→ **BRANO DA LEGGERE**:
● ● ● ●

MONDO

Palestina, due giorni di lotta nel villaggio di Nabi Saleh

We refuse to die in silence

Venerdì 6 Novembre, la gente di Nabi Saleh, un villaggio sito a nord-ovest di Ramallah, riunita all’interno del Comitato di Resistenza Popolare, ha nuovamente marciato unita ed in maniera non-violenta contro l’occupazione sionista della West Bank.

La storia dei Comitati è ormai decennale. Era infatti il 2003 quando, mentre la Seconda Intifada era ancora attiva, gli abitanti di Budrus, un villaggio situato sempre nel distretto di Ramallah, iniziarono a manifestare contro il pericolo di essere tagliati fuori dal resto della West Bank a causa della costruzione della barriera di separazione pianificata da Israele (dal 2004 la Corte Internazionale di Giustizia intima ad Israele di sospendere la sua costruzione, che se completata correrà per l’85% all’interno della Green line, la linea che segna i confini del 1967). Gli abitanti di Budrus, forti del sostegno di decine di attivisti israeliani ed internazionali, scelsero allora come forma di resistenza la lotta popolare e non violenta. Ed in effetti il governo di Israele, dopo più di un anno di lotta e decine di manifestazioni, decise di riportare il muro all’interno dei confini del 1967. La tattica si diffuse così ad altri villaggi: Ni’lin, Bili’in, Kufr Qaddum, Al Ma’asara. Insieme queste piccole lotte riescono ancora oggi, dopo gli esiti nefasti della Seconda Intifada, a provocare diversi problemi allo Stato israeliano.

● ● ● ●

→ **IL MATERIALE**:
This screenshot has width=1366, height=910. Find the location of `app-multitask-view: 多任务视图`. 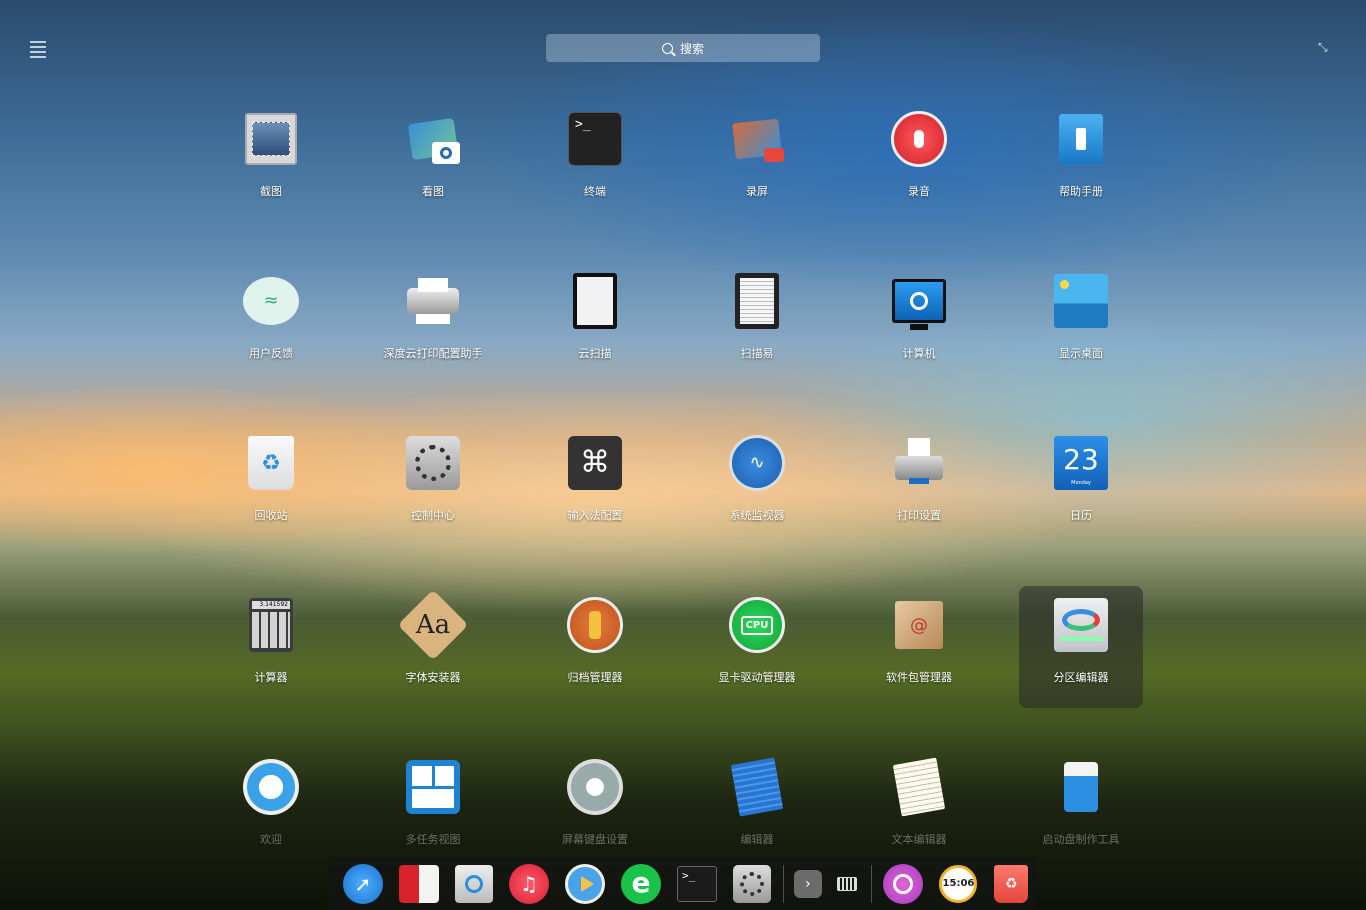

app-multitask-view: 多任务视图 is located at coordinates (433, 809).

● ● ● ●

→ **CONSEGNA 1**: Secondo il brano su Nabi Saleh, in che anno gli abitanti di Budrus cominciarono a manifestare?
→ **CONSEGNA 2**: Prosegui il brano su Nabi Saleh a partire dall'ultima frase riportata.

→ **RISPOSTA 1**: Nel 2003.

→ **RISPOSTA 2**:
Nabi Saleh è stato uno tra gli ultimi villaggi a mobilitarsi, ma in breve tempo è divenuto uno dei più attivi nella West Bank. Il villaggio sorge in buona parte su quella che, per gli Accordi di Oslo, Israele considera Area C (ovvero il 61% della West Bank, area sotto totale controllo civile e militare israeliano) e sulla collina di fronte, dal 1977, sorge la colonia illegale di Halamish, in continua espansione.

Nell’estate del 2008 i coloni presero il controllo anche della piccola fonte d’acqua chiamata Ein Al-Qaws, da sempre appartenuta alla famiglia Tamimi (tutti i 550 abitanti di Nabi Saleh sono legati da vincoli di sangue o di matrimonio e condividono lo stesso cognome, Tamimi). Questo episodio segnò un punto di non ritorno. Dovette passare più di un anno perché gli abitanti riuscissero ad organizzare la loro prima marcia, non contro il furto della fonte in sé ma contro il sistema di controllo attraverso cui Israele controlla la West Bank.

In quattro anni di lotta Nabi Saleh ha dovuto sopportare circa 500 feriti (di cui 200 minori e 70 donne) e 200 arresti (di cui 15 donne, 10 bambini con meno di 14 anni e 30 ragazzi di età compresa fra i 14 ed i 18). Due ragazzi, Rushdie e Mustafa, sono stati uccisi.

Questo venerdì il comitato ha ricordato il secondo anniversario della morte del giovane Mustafa Tamimi, ucciso a sangue freddo dalle forze d’occupazione israeliane nel 2011, mentre partecipava con i suoi compagni alla consueta marcia del venerdì. La sua morte è documentata in un video che mostra chiaramente l’accaduto: c’è un soldato per strada che lancia lacrimogeni, fino a quando non rientra nella sua jeep. Dalla stessa si apre la porta posteriore, emerge una mano che spara un ultimo lacrimogeno. La porta si chiude e la jeep va via, lasciando Mustafa steso a terra.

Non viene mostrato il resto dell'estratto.